We are discussing two things which do not concern each other. In potentizing you are subdividing power and using a more direct dose by freeing that power from its confines. Take a dose of Silicea, for instance, and give it in its crude form. It is inactive. Silicea contains a wonderful power, and the more you dilute that envelope, or thin it down, so that the power can escape, the more active it becomes. The power is the same. It doesnt change at all. Potentization had no place in our work in any way, shape, or form that I can see.

DR. H.B.BAKER: Some years ago, Dr.W.E.Boyd and Dr.McCAre in London carried on a good many experiments, very careful experiments, with remedies, by use of the emanometer, and I think I am correct in saying that they found they could take one dilution and register a certain reaction.

Then, if they succussed that once, they registered a different reaction, which changed every time up to twelve succussions. After that the reaction remained constant. Isn’t that correct.?.

DR. G.B.STEARNS: That is right.

DR. H.B.BAKER: But then they had to dilute to get a change.

DR. G.B. STEARNS: Yes, they had to dilute.

DR. H.B. BAKER: Those were very careful experiments, checked up were carefully, and these men certainly are very capable experimenters. This result of theirs may be of interest.

DR. G.ROYAL: Newton, whom I spoke of earlier in this discussion speaks of a succussion that changes the entire face. Then dilution will do the same, and I told Dr. Pulford that I was glad he had used the words “liberate the power.”.

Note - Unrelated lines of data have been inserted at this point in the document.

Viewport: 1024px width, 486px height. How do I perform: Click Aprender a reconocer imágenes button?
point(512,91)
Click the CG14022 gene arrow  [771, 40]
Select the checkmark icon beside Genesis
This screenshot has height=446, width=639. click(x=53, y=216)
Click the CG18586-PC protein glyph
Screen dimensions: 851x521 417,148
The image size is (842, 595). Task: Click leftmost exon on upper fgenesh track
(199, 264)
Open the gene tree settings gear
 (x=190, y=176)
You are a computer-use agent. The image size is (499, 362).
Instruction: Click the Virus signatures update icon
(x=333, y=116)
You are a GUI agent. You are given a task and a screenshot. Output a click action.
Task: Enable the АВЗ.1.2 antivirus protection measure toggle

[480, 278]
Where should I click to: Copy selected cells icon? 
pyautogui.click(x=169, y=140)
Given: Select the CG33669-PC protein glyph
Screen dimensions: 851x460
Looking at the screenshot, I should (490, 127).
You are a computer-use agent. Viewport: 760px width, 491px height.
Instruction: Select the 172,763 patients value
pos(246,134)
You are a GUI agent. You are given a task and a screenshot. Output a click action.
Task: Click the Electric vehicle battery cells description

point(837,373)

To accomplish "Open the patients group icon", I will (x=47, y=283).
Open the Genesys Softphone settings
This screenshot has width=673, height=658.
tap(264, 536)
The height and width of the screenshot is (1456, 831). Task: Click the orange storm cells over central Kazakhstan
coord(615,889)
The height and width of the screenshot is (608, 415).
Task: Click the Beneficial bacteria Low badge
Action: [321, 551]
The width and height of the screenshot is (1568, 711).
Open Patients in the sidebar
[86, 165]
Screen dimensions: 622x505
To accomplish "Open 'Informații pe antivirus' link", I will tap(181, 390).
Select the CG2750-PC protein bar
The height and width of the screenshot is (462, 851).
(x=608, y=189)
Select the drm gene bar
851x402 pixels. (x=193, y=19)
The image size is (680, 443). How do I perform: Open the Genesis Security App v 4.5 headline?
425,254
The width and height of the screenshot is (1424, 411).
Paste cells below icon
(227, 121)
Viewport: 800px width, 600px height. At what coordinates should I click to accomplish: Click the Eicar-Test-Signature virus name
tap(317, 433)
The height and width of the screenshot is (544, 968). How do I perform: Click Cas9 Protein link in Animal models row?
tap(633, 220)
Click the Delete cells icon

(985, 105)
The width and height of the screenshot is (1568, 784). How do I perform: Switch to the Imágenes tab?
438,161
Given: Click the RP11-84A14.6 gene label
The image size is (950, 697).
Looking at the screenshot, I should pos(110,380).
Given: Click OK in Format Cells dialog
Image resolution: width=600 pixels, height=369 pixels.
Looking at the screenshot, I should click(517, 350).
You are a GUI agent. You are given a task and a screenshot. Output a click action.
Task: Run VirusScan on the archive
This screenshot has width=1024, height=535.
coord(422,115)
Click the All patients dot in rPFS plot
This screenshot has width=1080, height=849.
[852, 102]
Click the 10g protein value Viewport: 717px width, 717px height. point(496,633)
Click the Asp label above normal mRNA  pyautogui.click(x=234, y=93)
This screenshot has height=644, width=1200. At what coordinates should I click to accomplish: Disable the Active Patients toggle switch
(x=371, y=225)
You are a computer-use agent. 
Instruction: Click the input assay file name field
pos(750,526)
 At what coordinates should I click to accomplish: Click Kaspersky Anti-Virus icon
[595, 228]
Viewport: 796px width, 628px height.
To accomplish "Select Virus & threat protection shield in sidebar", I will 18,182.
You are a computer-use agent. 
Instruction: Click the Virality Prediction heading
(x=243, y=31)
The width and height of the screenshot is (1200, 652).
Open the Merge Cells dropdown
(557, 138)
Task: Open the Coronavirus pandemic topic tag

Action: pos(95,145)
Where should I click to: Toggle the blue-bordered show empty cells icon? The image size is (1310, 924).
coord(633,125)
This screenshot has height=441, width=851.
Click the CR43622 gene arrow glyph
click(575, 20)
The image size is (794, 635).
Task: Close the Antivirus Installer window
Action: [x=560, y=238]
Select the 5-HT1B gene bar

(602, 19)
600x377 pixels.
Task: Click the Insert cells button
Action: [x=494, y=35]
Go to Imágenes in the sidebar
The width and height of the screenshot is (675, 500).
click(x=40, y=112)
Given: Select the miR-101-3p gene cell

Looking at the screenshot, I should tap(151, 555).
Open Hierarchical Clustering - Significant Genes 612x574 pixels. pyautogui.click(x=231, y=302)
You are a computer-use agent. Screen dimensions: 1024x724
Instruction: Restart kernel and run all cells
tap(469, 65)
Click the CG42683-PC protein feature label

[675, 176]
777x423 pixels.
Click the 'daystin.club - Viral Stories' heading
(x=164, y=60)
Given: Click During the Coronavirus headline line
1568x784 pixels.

DR.C.B.STEARNS: I would like to say just a word about the difference between a solution and potency. If you put a spoonful of sugar in your cup of tea and dont stir it, it takes quite a while for it to dissolve, but if you leave it long enough, it will dissolve. If you stir it, it dissolves quickly. I believe you can make a potency without shaking if you wait long enough.

Physically, it seems to be true for it is one of the laws of matter that a substance in solution will diffuse equally throughout the solvent, if you leave it long enough. A gas diffuses equally throughout its containing body if you leave if long enough; if you agitate it, it diffuses more rapidly.

When we get into the higher dilutions. I dont know if there is a different law. I have purposely made this paper suggestive, staring with things which we know, and some things which we know, and some things that we think we know, without attempting to reach any specific conclusion.

DR. W.W.WILSON: What is the difference between a dilution and a solution? The terms “dilution,” “solution,” and “potency” have been used.

DR. G.B.STEARNS: We will assume that a solution is a solvent which contains all the solute it can dissolve, while a dilution is made by adding more solvent to a saturated solution. Solutions between some substances, such as between alcohol and water, have no point of saturation because any amount of either water or alcohol can be added to a solution between the two. The density of a solution varies with the temperature. In order to make the discussion simple, these variations were not brought out in my paper.

As mentioned in he first paragraph, I assumed that high dilutions were all made in the way we make our potencies and I intentionally did not differentiate between simple dilutions and dilutions with succession. We dont know whether there is a difference between the two and discussion of that point belongs to homoeopathic philosophy. I wished to bring out points that had to do with the physics of high dilutions, points which we can utilize as thinking-posts.